--- START ---

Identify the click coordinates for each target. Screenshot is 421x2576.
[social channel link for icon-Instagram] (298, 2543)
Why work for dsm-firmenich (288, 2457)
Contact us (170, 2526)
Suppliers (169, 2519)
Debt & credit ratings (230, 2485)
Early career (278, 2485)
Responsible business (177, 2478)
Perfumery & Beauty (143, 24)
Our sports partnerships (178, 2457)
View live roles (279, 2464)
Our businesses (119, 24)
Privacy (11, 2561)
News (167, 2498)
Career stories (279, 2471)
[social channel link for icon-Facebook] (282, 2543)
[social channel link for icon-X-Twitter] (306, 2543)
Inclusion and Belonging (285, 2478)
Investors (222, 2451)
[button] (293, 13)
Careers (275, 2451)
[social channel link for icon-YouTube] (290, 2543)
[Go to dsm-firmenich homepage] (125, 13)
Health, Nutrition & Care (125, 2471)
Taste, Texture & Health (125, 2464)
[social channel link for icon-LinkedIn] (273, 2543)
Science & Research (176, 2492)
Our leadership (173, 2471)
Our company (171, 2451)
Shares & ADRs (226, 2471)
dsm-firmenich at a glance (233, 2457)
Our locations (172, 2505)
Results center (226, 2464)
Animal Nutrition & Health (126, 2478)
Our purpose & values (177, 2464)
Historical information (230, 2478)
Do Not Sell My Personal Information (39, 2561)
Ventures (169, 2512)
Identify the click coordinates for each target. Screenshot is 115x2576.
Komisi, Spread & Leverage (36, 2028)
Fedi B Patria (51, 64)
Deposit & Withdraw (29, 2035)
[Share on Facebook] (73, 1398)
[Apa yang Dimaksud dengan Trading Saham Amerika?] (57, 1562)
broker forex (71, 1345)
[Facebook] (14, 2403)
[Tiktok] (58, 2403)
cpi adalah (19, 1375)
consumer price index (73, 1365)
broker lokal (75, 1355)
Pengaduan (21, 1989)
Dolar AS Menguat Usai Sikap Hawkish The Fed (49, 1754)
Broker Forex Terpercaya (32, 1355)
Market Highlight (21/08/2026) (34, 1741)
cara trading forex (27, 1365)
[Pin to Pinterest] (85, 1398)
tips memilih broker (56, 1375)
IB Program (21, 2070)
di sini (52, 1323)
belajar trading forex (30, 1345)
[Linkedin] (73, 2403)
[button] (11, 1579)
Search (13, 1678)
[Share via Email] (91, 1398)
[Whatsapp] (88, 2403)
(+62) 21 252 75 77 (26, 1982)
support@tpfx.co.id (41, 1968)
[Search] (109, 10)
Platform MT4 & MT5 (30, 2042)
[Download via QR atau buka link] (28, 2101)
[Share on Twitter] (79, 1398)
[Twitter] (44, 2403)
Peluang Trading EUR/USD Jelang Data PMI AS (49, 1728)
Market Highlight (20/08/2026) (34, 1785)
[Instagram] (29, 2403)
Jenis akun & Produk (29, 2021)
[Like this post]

--- END ---

All lines in the listing above between the line with "Taste, Texture & Health (125, 2464)" and the line with "[Pin to Pinterest] (85, 1398)", inclusive, should be set down exactly, and no line outside that range.

Taste, Texture & Health (125, 2464)
[social channel link for icon-LinkedIn] (273, 2543)
Science & Research (176, 2492)
Our leadership (173, 2471)
Our company (171, 2451)
Shares & ADRs (226, 2471)
dsm-firmenich at a glance (233, 2457)
Our locations (172, 2505)
Results center (226, 2464)
Animal Nutrition & Health (126, 2478)
Our purpose & values (177, 2464)
Historical information (230, 2478)
Do Not Sell My Personal Information (39, 2561)
Ventures (169, 2512)
Identify the click coordinates for each target. Screenshot is 115x2576.
Komisi, Spread & Leverage (36, 2028)
Fedi B Patria (51, 64)
Deposit & Withdraw (29, 2035)
[Share on Facebook] (73, 1398)
[Apa yang Dimaksud dengan Trading Saham Amerika?] (57, 1562)
broker forex (71, 1345)
[Facebook] (14, 2403)
[Tiktok] (58, 2403)
cpi adalah (19, 1375)
consumer price index (73, 1365)
broker lokal (75, 1355)
Pengaduan (21, 1989)
Dolar AS Menguat Usai Sikap Hawkish The Fed (49, 1754)
Broker Forex Terpercaya (32, 1355)
Market Highlight (21/08/2026) (34, 1741)
cara trading forex (27, 1365)
[Pin to Pinterest] (85, 1398)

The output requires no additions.